MATERIAL SUPPLIED:
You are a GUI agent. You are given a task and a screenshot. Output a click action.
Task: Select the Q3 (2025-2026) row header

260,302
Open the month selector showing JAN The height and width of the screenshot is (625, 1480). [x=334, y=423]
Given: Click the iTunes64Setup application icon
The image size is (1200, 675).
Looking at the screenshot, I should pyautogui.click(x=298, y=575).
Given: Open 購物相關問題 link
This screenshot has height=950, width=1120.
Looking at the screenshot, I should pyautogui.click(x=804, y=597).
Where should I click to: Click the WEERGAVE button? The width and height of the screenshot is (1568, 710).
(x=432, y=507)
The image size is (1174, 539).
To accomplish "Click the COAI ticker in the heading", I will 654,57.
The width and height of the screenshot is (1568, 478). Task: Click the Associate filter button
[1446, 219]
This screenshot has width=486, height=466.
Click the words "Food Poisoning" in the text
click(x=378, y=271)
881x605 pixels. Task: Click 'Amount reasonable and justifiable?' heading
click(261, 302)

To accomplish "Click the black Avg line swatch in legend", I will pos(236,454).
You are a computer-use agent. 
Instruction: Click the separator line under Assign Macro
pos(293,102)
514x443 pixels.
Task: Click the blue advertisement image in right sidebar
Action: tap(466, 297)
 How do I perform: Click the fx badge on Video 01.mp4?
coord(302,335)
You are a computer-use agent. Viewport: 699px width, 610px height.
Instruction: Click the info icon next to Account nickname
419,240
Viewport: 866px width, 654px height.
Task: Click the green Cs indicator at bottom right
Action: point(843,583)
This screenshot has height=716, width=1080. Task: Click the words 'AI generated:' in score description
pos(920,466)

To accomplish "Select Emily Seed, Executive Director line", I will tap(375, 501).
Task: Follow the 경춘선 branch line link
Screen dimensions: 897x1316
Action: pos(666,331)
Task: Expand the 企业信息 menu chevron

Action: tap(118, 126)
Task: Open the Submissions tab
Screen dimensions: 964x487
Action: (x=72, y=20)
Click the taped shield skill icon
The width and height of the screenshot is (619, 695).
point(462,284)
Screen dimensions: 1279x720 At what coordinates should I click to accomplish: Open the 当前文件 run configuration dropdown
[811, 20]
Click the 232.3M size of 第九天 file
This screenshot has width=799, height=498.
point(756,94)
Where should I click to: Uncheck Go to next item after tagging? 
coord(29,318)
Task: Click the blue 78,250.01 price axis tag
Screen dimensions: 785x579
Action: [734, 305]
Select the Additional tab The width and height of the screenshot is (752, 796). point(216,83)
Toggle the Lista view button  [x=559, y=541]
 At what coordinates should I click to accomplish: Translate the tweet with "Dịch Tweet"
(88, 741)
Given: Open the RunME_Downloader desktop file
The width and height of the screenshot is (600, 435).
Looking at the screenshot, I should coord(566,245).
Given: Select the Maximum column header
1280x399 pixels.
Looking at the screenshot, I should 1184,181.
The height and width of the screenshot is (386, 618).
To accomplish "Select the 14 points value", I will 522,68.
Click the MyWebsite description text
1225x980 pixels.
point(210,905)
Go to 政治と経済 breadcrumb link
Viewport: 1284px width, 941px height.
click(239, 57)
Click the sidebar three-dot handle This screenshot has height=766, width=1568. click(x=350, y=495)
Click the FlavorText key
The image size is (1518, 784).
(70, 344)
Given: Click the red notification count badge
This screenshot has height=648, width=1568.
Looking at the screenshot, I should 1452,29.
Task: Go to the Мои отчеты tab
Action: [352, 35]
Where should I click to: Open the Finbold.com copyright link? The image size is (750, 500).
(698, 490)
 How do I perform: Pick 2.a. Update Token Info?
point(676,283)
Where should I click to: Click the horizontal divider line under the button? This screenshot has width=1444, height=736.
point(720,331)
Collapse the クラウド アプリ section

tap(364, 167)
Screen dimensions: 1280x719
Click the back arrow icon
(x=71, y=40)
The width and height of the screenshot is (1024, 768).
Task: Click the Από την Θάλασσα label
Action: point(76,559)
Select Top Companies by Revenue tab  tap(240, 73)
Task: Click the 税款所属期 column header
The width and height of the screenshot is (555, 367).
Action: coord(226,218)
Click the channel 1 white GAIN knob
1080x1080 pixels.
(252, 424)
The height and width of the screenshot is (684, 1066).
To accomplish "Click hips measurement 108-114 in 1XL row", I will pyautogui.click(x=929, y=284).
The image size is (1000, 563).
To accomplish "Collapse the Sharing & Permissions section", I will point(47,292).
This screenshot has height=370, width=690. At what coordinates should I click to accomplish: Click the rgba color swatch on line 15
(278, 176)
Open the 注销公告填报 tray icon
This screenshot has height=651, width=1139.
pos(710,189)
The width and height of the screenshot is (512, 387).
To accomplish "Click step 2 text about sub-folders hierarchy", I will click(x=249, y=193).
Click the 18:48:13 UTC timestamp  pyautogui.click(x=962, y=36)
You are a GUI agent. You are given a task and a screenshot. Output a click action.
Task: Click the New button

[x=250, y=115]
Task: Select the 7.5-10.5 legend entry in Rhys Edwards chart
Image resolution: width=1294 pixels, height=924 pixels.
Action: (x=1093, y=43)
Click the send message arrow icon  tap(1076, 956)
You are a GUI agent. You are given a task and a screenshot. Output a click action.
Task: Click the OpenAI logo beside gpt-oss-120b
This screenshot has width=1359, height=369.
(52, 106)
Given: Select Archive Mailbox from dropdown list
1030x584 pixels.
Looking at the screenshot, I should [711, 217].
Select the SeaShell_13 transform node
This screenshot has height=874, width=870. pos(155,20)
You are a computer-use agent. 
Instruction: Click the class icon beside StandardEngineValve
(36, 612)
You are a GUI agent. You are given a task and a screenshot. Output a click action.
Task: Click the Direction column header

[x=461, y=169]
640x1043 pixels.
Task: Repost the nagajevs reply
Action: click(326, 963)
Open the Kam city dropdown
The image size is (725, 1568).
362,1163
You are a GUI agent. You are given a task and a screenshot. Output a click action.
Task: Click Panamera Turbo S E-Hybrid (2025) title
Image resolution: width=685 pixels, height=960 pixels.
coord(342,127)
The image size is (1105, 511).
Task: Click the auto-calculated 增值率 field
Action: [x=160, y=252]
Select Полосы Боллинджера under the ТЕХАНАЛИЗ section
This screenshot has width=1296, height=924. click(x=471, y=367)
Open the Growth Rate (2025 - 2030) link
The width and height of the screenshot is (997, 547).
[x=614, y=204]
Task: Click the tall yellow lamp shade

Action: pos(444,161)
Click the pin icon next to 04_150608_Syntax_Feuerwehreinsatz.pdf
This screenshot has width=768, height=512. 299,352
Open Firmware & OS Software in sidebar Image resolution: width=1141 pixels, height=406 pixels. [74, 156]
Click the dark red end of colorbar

TO DO: Beginning with the line that has "Given: Open 購物相關問題 link" and ending with the line that has "The image size is (1174, 539).", set down the lines above exactly and include no others.

RESULT OF THIS TASK:
Given: Open 購物相關問題 link
This screenshot has height=950, width=1120.
Looking at the screenshot, I should pyautogui.click(x=804, y=597).
Where should I click to: Click the WEERGAVE button? The width and height of the screenshot is (1568, 710).
(x=432, y=507)
The image size is (1174, 539).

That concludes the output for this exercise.